The priority of the Capitol Heights project may have "fluctuated" as administrations changed throughout the fire department, said Maj. Richard Lambdin of the county's fire/EMS facilities and resource planning office.
"It has been a considerable number of years that the project has been on the books," Lambdin said.
The project also includes renovations to engine bays, sleeping quarters and office space.
The project will not increase the station's square footage but will add such features as exhaust extraction system that Lambdin said removes from workspace contaminates that spew from diesel engines.
A "cardiac-friendly" alert system will be installed to notify firefighters to calls for service, Lambdin added.

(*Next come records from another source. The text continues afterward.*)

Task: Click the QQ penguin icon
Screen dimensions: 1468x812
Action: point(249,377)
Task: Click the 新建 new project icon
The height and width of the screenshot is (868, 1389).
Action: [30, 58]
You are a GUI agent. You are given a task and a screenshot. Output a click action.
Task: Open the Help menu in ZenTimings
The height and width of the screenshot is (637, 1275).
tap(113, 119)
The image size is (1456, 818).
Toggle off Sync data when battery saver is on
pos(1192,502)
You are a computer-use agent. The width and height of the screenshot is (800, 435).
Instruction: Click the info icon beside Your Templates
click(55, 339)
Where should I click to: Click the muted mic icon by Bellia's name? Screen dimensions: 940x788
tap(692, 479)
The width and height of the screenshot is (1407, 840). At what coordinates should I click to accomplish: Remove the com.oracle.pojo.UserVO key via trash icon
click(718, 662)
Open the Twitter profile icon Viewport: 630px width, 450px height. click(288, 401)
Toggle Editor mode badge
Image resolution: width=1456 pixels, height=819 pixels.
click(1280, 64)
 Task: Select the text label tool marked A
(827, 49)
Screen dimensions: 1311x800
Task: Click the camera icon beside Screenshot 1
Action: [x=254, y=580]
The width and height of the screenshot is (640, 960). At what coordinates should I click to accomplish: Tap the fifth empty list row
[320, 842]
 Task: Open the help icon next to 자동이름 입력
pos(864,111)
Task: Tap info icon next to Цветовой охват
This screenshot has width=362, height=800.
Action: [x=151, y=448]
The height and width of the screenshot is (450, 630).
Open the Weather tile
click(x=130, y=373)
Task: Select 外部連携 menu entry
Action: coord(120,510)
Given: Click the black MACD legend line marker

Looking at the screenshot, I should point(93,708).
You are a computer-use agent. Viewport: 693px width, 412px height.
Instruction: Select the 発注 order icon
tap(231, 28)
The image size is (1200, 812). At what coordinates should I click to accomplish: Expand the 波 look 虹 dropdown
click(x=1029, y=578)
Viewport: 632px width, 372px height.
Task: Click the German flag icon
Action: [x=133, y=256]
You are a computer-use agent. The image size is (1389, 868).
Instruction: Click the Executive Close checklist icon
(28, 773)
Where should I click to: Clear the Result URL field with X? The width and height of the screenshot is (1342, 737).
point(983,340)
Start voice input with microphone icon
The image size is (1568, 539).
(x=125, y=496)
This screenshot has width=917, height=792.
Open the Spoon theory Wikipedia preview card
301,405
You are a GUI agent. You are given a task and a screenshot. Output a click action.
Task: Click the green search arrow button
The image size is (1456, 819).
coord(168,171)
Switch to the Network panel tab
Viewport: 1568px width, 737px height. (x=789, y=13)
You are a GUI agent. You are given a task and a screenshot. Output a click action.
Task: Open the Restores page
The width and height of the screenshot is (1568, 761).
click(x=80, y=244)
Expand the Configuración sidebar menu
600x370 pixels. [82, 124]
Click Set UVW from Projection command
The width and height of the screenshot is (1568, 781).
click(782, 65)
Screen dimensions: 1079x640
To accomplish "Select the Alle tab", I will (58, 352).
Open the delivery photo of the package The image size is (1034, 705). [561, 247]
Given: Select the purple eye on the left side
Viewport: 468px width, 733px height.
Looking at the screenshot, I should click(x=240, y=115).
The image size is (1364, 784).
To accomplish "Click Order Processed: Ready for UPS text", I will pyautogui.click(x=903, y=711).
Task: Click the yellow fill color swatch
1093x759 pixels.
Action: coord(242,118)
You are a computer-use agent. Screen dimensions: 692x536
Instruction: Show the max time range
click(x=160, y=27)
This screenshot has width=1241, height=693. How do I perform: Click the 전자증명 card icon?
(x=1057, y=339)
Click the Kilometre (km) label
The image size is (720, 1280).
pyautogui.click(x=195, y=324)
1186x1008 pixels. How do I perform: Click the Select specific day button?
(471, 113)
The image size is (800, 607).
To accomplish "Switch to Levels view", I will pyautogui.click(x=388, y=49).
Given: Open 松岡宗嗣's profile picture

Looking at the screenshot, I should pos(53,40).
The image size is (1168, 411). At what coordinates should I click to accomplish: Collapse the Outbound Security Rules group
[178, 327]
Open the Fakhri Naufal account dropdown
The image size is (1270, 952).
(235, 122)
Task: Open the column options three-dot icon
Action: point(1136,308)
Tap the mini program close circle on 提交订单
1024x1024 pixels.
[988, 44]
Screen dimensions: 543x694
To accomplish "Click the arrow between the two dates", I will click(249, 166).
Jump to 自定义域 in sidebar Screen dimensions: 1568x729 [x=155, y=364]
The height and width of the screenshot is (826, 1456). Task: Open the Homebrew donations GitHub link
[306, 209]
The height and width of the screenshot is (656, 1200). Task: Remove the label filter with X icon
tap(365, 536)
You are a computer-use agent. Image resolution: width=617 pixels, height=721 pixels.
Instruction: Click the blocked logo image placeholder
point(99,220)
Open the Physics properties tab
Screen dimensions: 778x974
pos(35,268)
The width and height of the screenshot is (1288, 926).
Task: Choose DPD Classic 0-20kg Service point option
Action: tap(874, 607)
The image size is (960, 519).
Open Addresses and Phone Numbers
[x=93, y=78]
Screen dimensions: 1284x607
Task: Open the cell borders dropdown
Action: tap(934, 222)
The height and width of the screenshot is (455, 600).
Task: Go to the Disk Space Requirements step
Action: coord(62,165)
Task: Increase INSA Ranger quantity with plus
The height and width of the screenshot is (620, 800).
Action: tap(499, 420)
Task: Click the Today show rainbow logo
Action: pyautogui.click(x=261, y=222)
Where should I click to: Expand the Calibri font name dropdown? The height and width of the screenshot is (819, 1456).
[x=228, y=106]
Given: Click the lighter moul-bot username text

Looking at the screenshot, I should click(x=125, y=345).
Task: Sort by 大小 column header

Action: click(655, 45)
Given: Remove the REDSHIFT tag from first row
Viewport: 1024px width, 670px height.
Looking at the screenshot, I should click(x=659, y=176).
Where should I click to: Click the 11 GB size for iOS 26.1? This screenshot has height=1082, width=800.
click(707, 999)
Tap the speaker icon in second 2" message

"It's a system that doesn't rely on obnoxious bells or alarms that have a detrimental impact on an employee's health constantly being startled by that type of sound," Lambdin said. "The new systems are a voice prompt that provides a voice alerting with the volume increasing gradually as the alert takes place."
The station has 30 active-duty volunteers, compared with the 16 it had in August 2009, McClelland said. At that time, the station lost all 20 of its career personnel when career firefighters were transferred to other stations countywide to reduce overtime spending and account for a drop in county funding. The station also lost its paramedic ambulance to the District Heights Fire Station on Marlboro Pike, which is nearly three miles away.
McClelland credits active recruiting to get the volunteer staff numbers back up. He said he has put in a request to the county's fire/EMS department to have career personnel return to the station.
Officials have no immediate plans to place career personnel in stations that are all-volunteer staffed, county fire/EMS spokesman Mark Brady wrote in a Feb. 3 e-mail to The Gazette. Requests for career staffing are "closely reviewed and given serious consideration," he wrote.
Twenty-eight recruits are scheduled to begin a "Career Recruit School" later this month, Brady wrote, adding that the department is working on a countywide staffing plan that remains a "work in progress."
Officials have no plans to renovate additional stations before the end of fiscal 2011, which ends June 30, Lambdin said, adding that the budget for fiscal 2012 — which begins July 1 — is still being finalized.
McClelland said he is excited for the renovations, adding that the station will continue to function as long as it can and will maximize the staffing it has.
"Our 100th anniversary is coming up in another year or so," McClelland said of the department, which began in 1913 and was incorporated in 1914. "We're not going to have hall rentals or anything like that, but we hope to be able to do some type of fundraising for the station."